This December marks 5 years for me at Arthrex within the Digital Media department (which didn’t even exist when I started). Arthrex is a healthcare company specializing in orthopedic devices, hardware, and techniques. The Digital Media Team is specifically focused on surgeon and patient education, surgery outcome tracking, and more.
While reflecting upon this 5 year milestone, I felt that it was an infrastructure evolution story worth sharing. A story of our initial migration from our on-prem VMs managed by another internal team to the AWS cloud. Then, you can follow along our migration from EC2 centric deployment to our current ECS approach. We can then take a look into the near future and cover our plans for 2018. I will gloss over deprecated/retired technologies we have used and get more detailed as we get more current with our deployment.
Day 1: December 17, 2012, 4 short days until the supposed end of the world, we had a small handful of web applications we were responsible for, written in either coldfusion or flex. Our subject of study for this era will be arthrex.com which was hosted on two Windows 2008 VMs and one bare metal windows system (affectionately known as “node a”, b and c). These app servers were load balanced by a Cisco NetScaler.

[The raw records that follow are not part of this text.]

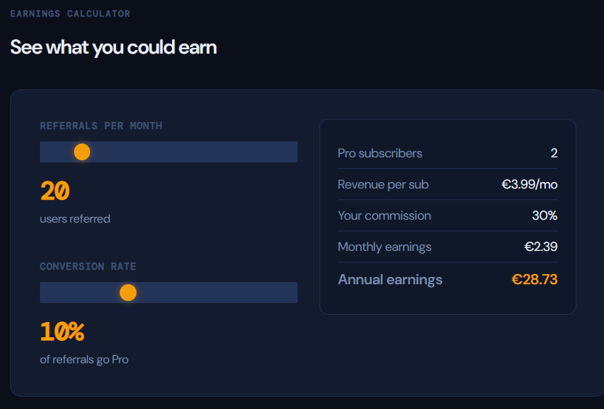Select the "Referrals per month" label
The width and height of the screenshot is (604, 409).
(x=101, y=125)
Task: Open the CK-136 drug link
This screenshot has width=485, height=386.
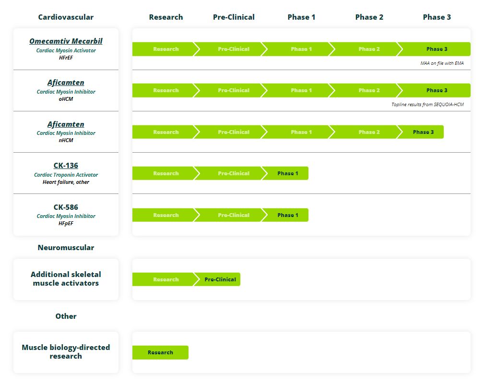Action: click(x=66, y=166)
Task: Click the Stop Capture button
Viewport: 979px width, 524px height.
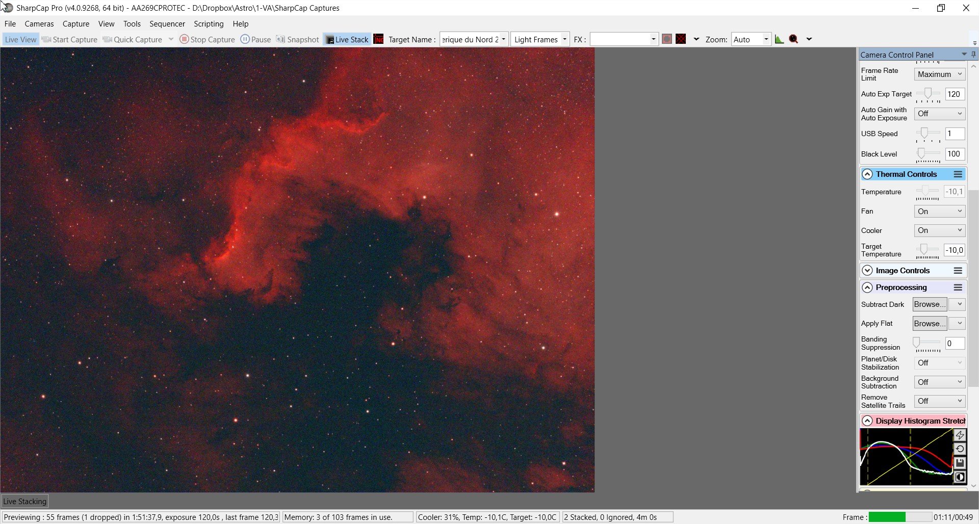Action: (207, 39)
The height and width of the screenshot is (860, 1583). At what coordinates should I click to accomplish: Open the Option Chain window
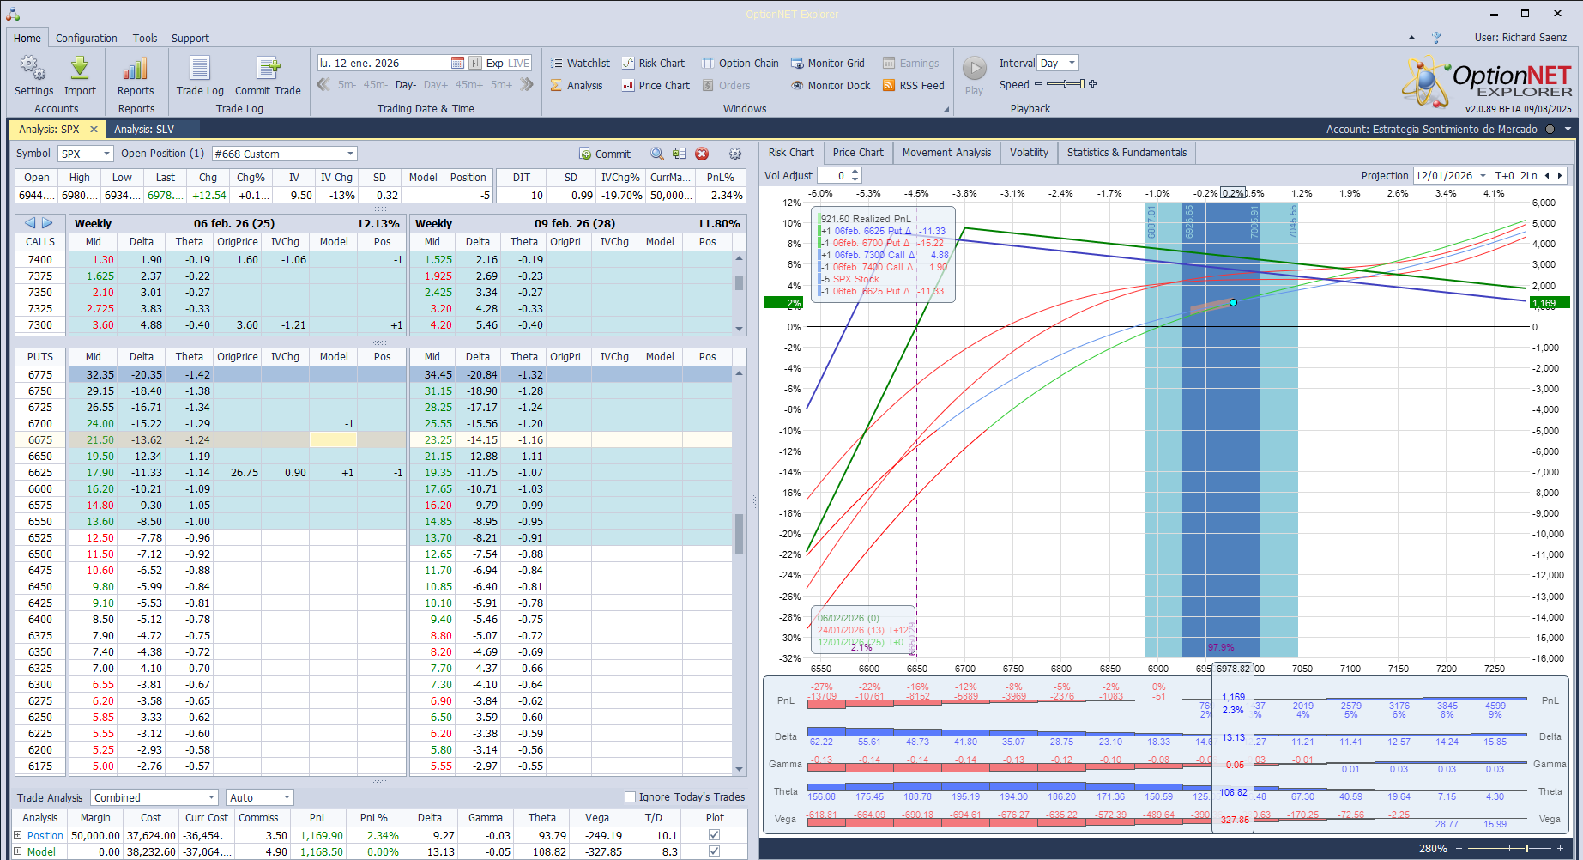coord(740,64)
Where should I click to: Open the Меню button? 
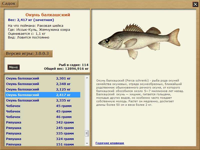14,67
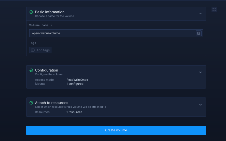Viewport: 226px width, 141px height.
Task: Click the Basic information heading
Action: pos(50,12)
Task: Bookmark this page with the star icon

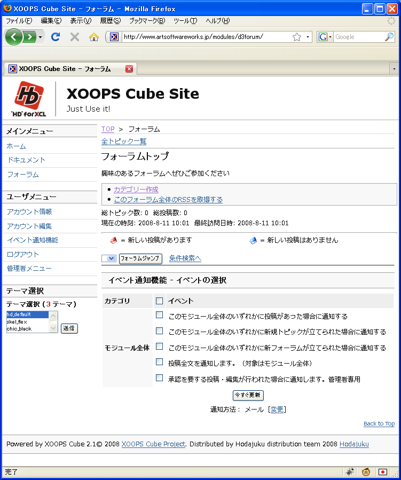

The datastore for all of our apps at the time was a 2008 MSSQL server setup for manual failover across DCs.
Software and system patches along with deployments were done manually and would at most require dropping the node from the load balancer, patching, and rebooting the box before re-adding them to the load balancer all by hand, zero automation. At the very least the application server would need to be restarted during deploys.
Over time these nodes started to show their age, mostly during deployments, which at the time, had a bad habit of happening late in the day. Anytime a node had to be restarted, we were not certain it would come back up in a timely manner. Couple that with requests backing up at the load balancer and overloading the very slow (at the time) app servers when they were ready to serve and back in the load balancer. We ended up having to pre-warm our nodes before adding them back, coordinating over a WebEx to bring them in and out of the load balanced group.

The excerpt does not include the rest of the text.